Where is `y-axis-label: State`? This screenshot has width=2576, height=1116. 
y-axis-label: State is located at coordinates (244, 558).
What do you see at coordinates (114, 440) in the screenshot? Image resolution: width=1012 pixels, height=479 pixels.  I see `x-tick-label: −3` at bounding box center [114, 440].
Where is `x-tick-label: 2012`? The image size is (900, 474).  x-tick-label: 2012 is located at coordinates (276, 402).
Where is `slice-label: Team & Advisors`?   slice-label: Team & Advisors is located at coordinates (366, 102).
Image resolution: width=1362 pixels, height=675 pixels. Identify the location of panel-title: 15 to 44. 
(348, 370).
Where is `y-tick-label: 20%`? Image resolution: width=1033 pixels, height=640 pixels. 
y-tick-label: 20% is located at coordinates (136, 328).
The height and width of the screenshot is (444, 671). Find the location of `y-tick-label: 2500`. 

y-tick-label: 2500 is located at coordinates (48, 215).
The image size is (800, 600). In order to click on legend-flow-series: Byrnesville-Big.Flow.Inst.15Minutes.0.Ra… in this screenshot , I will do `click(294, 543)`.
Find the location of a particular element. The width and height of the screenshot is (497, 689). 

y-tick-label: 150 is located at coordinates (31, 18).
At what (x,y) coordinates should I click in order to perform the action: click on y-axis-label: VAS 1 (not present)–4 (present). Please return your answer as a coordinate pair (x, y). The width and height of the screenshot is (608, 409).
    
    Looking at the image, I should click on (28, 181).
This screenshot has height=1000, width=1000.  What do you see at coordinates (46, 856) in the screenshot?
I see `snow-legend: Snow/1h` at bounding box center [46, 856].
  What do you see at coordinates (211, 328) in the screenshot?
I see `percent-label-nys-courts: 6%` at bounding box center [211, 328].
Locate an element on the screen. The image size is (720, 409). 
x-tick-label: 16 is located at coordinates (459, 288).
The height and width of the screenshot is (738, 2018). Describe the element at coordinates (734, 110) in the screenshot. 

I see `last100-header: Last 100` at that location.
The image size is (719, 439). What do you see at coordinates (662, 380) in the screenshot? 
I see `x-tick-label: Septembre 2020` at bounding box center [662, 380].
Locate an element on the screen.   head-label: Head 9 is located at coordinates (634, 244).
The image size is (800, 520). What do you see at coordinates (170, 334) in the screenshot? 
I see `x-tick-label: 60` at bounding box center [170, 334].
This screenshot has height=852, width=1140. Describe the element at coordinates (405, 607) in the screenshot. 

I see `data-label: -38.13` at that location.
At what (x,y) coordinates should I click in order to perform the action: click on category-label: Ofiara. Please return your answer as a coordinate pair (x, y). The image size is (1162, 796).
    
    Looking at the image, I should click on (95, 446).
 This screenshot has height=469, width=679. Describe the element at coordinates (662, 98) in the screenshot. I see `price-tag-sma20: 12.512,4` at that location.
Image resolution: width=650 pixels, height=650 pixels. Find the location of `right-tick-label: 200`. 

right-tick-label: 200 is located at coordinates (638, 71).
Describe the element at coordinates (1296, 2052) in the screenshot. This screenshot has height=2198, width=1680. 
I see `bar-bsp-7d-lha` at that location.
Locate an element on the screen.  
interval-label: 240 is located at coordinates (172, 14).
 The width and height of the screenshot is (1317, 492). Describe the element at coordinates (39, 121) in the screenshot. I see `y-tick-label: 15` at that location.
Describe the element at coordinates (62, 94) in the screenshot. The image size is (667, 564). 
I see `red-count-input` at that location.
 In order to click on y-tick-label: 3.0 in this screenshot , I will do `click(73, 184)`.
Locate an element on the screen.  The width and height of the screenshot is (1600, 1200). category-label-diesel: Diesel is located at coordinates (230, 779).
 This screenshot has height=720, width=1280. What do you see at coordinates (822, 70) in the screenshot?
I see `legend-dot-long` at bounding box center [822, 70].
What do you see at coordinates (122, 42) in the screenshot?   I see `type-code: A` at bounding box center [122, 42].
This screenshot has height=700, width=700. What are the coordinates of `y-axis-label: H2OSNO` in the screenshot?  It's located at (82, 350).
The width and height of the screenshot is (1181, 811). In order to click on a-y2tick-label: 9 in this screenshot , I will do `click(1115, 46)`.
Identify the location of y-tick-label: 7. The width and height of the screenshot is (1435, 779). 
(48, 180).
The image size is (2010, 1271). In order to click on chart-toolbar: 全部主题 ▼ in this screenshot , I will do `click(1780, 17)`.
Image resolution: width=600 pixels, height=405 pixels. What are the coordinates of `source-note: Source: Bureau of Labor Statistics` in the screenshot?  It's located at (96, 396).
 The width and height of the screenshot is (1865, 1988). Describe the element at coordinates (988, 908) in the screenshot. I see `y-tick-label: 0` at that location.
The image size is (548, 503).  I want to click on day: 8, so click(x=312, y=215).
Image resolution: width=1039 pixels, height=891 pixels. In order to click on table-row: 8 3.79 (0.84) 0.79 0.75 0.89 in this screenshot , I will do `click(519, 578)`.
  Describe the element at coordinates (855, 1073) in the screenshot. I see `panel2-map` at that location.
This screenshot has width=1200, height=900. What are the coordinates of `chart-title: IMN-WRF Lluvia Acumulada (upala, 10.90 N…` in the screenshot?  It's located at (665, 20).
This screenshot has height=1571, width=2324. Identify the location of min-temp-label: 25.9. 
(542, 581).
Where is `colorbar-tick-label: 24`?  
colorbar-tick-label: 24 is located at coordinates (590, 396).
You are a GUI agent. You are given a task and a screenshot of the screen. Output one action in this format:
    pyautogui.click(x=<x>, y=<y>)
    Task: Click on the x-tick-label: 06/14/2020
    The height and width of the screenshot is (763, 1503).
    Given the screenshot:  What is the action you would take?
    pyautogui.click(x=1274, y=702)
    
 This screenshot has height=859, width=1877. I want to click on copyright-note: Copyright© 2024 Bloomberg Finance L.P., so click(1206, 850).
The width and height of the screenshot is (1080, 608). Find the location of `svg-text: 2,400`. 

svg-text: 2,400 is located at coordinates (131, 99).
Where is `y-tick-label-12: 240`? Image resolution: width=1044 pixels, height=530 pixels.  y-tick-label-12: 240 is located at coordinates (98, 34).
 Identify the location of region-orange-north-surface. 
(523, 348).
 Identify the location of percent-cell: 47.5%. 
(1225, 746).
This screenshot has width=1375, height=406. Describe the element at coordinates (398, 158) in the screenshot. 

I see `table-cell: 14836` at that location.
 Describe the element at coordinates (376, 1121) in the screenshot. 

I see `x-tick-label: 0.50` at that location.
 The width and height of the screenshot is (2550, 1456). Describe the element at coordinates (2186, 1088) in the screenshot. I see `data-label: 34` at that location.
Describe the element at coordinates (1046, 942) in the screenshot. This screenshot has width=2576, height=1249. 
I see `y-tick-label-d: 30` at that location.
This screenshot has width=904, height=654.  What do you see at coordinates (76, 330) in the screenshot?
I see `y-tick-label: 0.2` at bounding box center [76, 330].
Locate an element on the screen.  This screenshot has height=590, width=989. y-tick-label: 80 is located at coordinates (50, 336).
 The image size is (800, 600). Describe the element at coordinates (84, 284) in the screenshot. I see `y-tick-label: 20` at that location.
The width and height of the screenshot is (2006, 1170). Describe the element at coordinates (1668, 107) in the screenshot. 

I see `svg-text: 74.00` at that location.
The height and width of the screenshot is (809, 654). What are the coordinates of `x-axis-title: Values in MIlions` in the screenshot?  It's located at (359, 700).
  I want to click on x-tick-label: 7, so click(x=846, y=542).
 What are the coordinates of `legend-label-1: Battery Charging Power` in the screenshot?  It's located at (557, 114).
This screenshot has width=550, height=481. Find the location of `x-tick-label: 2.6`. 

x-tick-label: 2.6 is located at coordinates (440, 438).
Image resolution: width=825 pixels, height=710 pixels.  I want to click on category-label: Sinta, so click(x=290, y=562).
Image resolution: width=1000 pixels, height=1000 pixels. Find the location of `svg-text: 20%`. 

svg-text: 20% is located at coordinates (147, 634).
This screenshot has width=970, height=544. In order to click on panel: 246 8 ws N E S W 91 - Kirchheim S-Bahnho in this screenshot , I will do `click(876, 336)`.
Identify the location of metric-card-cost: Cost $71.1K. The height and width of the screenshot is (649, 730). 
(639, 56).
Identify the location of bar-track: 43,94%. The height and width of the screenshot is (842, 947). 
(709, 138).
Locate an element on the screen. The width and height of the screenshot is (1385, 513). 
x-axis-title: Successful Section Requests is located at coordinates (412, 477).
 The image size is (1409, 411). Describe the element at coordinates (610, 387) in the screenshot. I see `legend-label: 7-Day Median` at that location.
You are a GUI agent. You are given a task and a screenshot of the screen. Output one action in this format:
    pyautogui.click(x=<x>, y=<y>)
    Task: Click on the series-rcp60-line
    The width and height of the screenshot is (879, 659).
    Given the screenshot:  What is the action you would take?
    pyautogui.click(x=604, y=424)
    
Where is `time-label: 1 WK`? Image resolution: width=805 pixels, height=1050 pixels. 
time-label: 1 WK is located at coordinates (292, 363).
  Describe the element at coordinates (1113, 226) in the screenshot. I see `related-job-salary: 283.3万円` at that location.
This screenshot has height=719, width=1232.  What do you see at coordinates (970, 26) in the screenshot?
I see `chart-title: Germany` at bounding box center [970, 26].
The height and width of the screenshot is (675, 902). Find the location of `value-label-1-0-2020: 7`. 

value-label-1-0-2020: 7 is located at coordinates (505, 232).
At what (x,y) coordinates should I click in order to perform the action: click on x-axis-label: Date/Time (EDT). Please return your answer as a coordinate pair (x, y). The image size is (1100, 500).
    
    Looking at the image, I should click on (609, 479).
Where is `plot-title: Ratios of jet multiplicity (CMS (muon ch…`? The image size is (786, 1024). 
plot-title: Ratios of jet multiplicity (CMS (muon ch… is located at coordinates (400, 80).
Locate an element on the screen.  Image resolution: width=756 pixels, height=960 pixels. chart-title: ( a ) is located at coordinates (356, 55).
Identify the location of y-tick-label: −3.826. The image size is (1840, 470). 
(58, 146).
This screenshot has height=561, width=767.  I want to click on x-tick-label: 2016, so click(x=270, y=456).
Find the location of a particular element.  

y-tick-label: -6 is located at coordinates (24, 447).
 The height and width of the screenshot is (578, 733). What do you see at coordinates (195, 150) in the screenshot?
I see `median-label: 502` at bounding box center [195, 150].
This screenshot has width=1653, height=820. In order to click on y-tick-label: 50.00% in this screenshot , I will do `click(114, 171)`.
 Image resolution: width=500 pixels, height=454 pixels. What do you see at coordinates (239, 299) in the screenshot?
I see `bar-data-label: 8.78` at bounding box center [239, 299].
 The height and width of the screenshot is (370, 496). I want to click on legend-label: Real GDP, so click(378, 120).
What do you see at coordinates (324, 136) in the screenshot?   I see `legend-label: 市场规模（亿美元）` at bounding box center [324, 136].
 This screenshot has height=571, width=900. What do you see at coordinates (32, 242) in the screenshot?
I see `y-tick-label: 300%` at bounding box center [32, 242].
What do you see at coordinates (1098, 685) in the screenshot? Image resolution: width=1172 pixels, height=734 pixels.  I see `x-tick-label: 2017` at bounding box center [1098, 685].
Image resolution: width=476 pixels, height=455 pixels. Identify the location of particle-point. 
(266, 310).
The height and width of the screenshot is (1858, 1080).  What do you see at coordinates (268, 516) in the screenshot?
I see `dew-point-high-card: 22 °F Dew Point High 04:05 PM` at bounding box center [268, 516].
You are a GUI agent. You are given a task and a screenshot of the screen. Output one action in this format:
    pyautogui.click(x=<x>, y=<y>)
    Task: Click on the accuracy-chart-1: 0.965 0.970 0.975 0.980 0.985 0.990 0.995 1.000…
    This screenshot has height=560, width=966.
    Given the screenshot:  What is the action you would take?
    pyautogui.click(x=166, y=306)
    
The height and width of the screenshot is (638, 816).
-=-=-
● **PROBLEM DETAILS**
Reproduce the lines from the one containing "I want to click on x-tick-label: 7, so" through the one containing "Image resolution: width=825", inclusive, with "Battery Charging Power" swapped for "Battery Discharging Power" and nothing else changed.

● **RESPONSE**
  I want to click on x-tick-label: 7, so click(x=846, y=542).
 What are the coordinates of `legend-label-1: Battery Discharging Power` in the screenshot?  It's located at (557, 114).
This screenshot has width=550, height=481. Find the location of `x-tick-label: 2.6`. 

x-tick-label: 2.6 is located at coordinates (440, 438).
Image resolution: width=825 pixels, height=710 pixels.  I want to click on category-label: Sinta, so click(x=290, y=562).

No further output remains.